"Ce disque a tout de l’album tragique. "
IRON BUTTERFLY : « Sun And Steel » 1976
Me voilà donc de retour. Vous me direz, cela fait au bas mot huit mois que je vous fais le coup, et que la production de ce blog faiblit au cours du temps, pour atteindre le chômage technique ces deux derniers mois. Disons que le travail et ma vie privée m’ont éloigné de mon clavier, dont je dois avoir eu besoin de m’éloigner un temps avant de vous revenir, mes chers amis, si fidèles. Qu’y pouvez-vous de mes anicroches personnelles ? The Show Must Go On, comme disent tous les tocards qui n’ont rien d’autres à dire.

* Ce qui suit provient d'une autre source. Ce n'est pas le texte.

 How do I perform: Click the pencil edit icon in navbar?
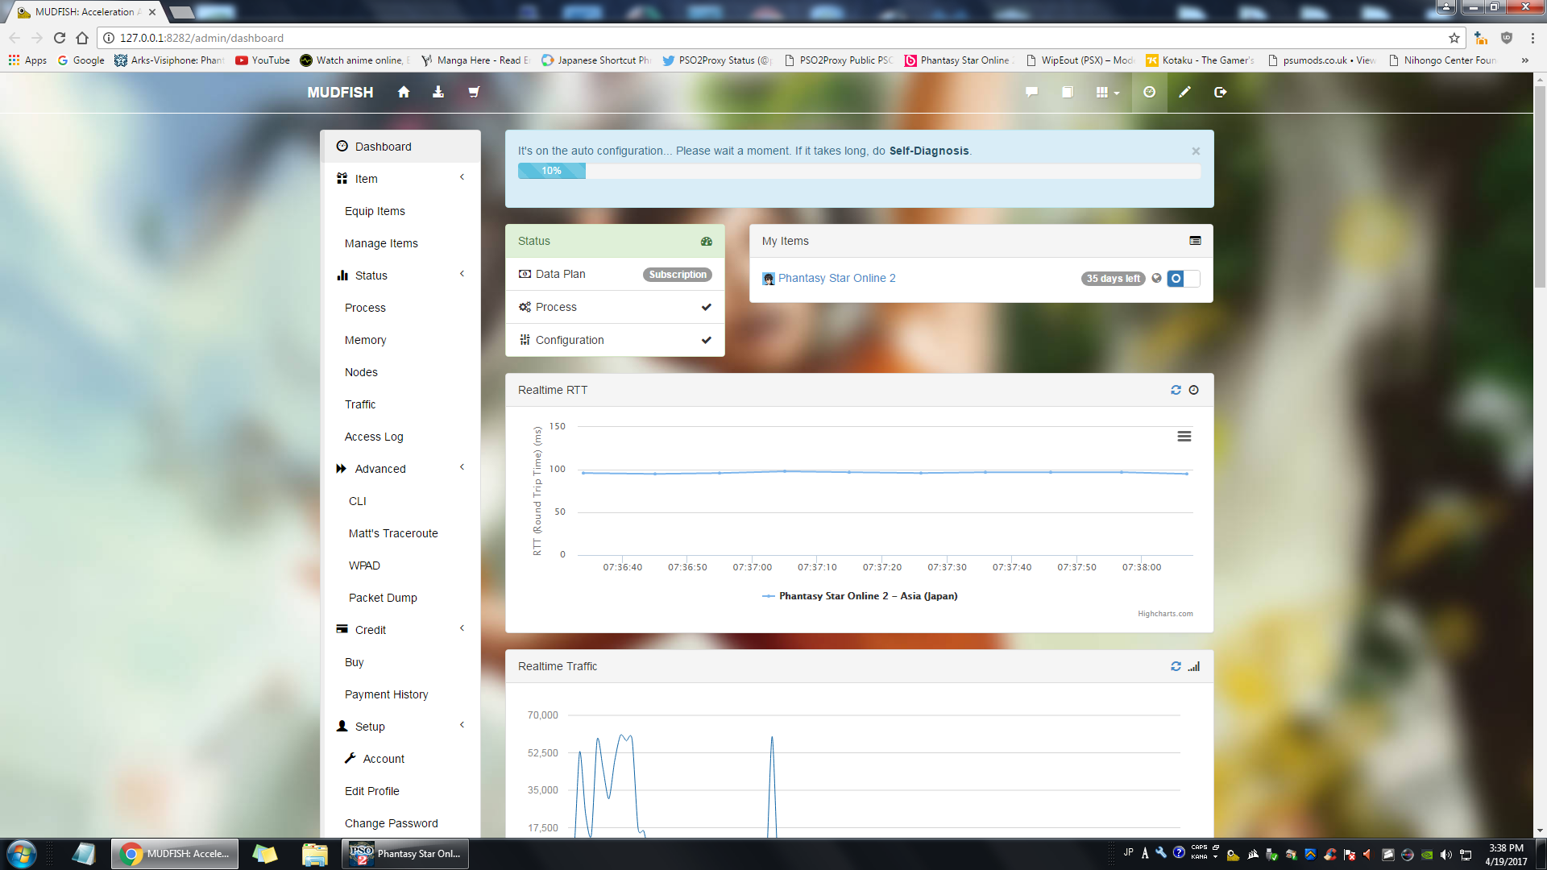(1184, 93)
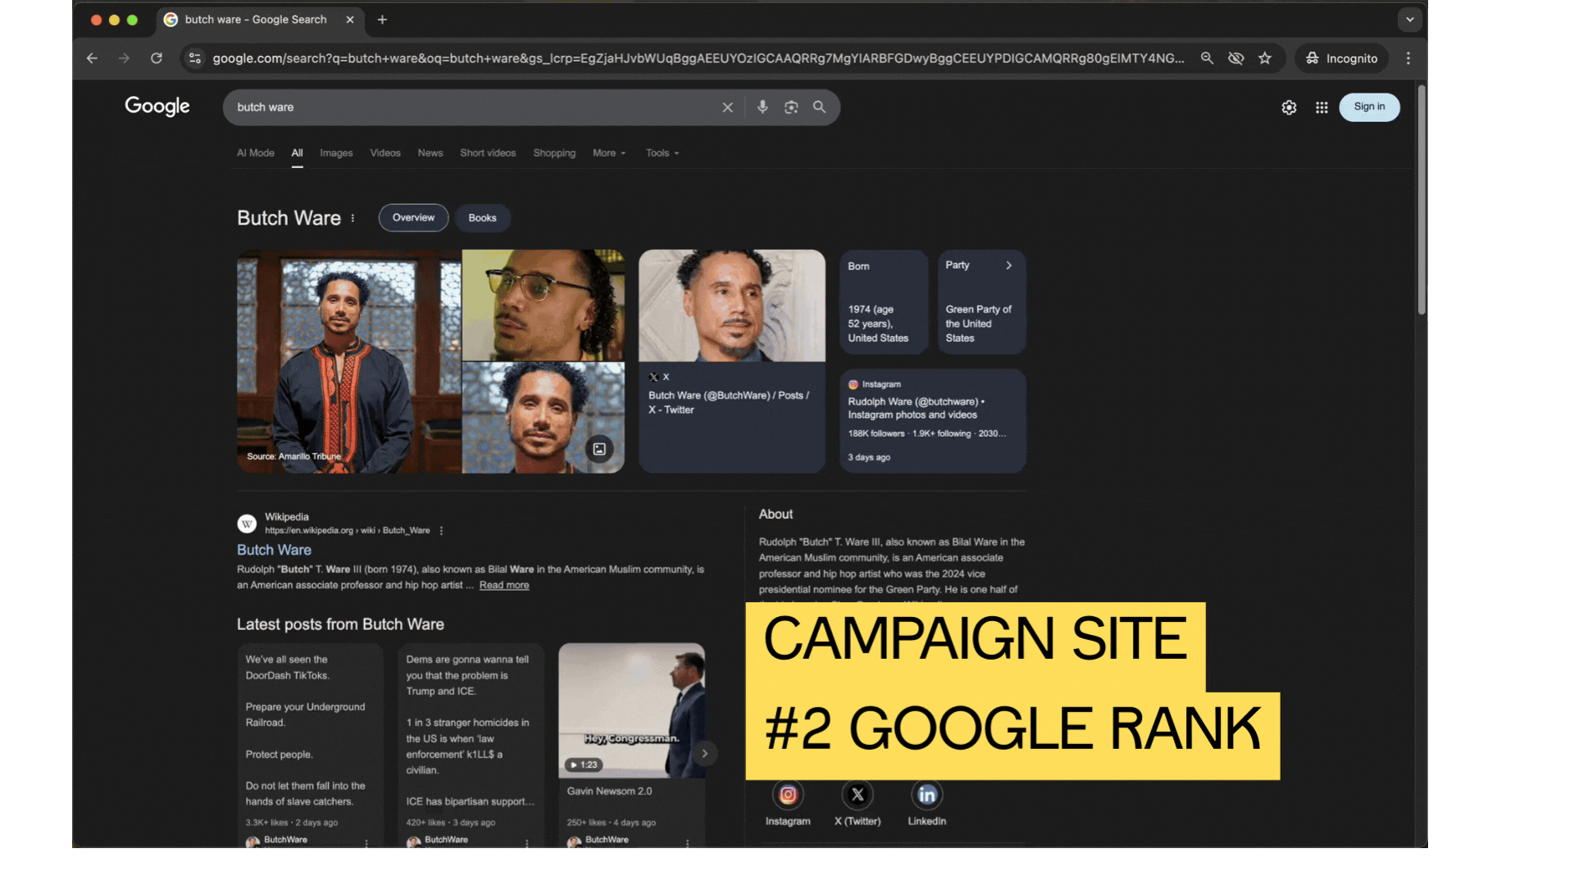The image size is (1574, 885).
Task: Click the magnifier search submit icon
Action: point(819,107)
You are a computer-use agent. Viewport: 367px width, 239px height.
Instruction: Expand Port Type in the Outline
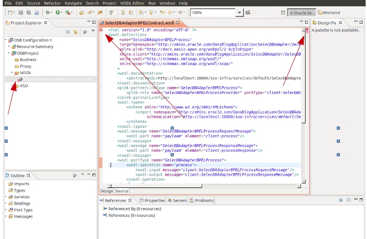6,210
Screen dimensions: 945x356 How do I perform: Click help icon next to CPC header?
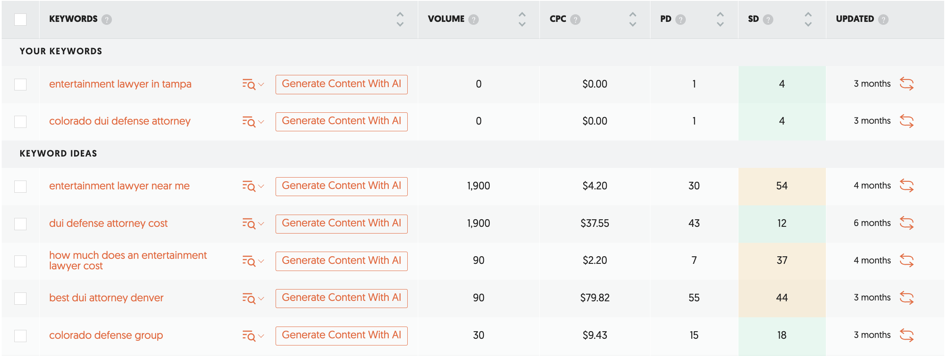(576, 19)
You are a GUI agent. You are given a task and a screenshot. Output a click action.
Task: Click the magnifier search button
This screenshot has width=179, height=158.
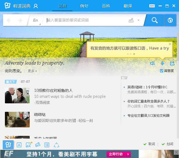click(154, 20)
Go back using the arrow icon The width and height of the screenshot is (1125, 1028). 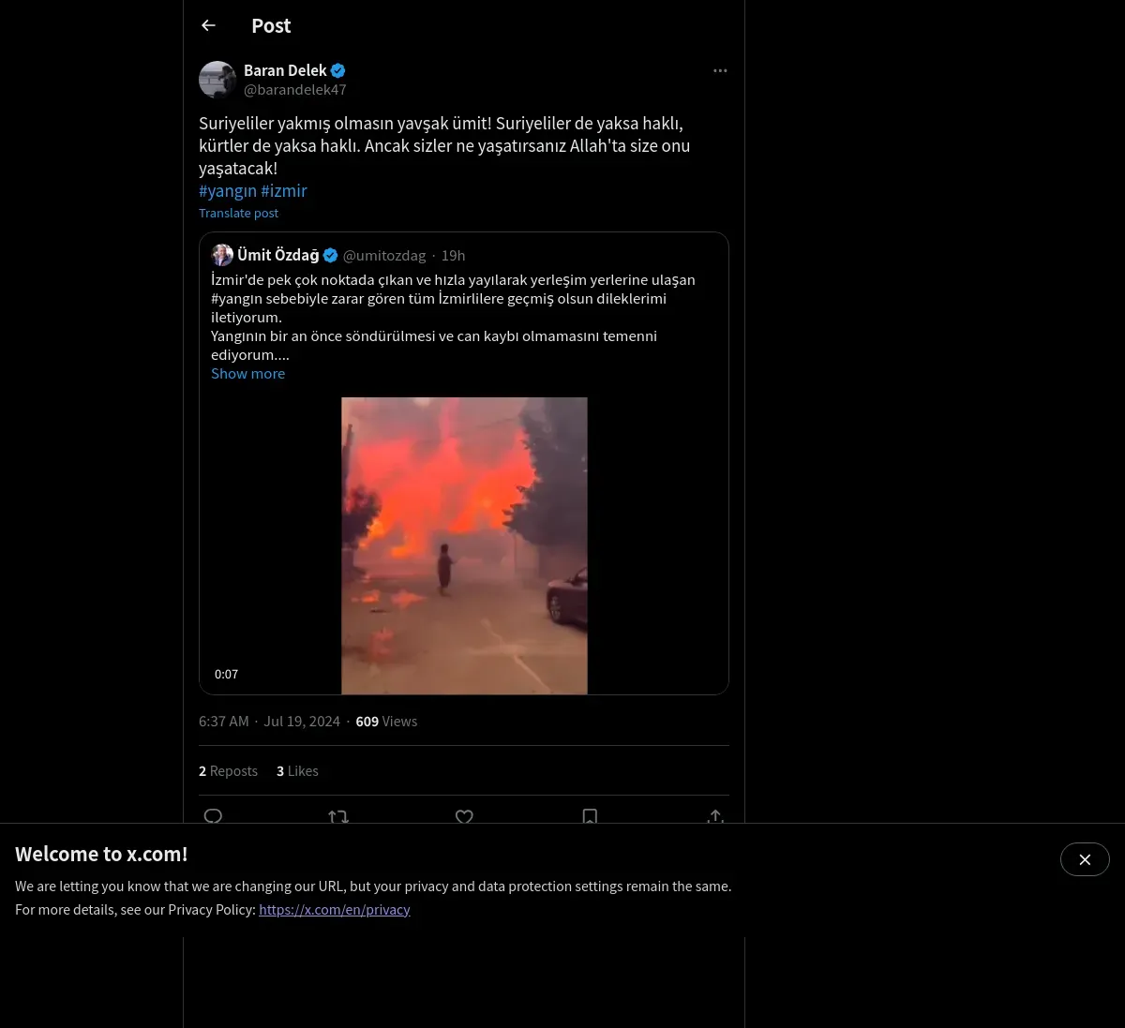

Je dois avouer que ces derniers mois ont également été pour moi comme une sorte de retour aux sources. Je me suis replongé dans mon enfance, les séries télévisées, les bandes dessinées, les voitures qui me faisaient rêver. Je suis même retourné sur les lieux de mon enfance pour la première fois depuis 15 ans. Mille images me sont revenues, ce fut un vrai choc. Et aussi absurde que cela puisse paraître, c’est ce disque que j’ai réécouté ces derniers temps.
C’est ironique finalement, car en matière de come-back à répétition, Iron Butterfly est un sérieux prétendant. Revenons un peusur l’histoire de ce quatuor américain. Il est considéré comme l’un des pionniers du Heavy Sound, notamment grâce à son titre « In A Gadda Da Vida » paru en 1968 sur l’album du même nom. Ce disque sera par ailleurs le premier disque de Rock de platine de l’histoire, à savoir un million d’exemplaires vendus rien qu’aux USA. A l’époque, la formation vient de se stabiliser avec Doug Ingle aux claviers et au chant, Lee Dorman à la basse, Ron Bushy à la batterie, et Erik Braunn à la guitare.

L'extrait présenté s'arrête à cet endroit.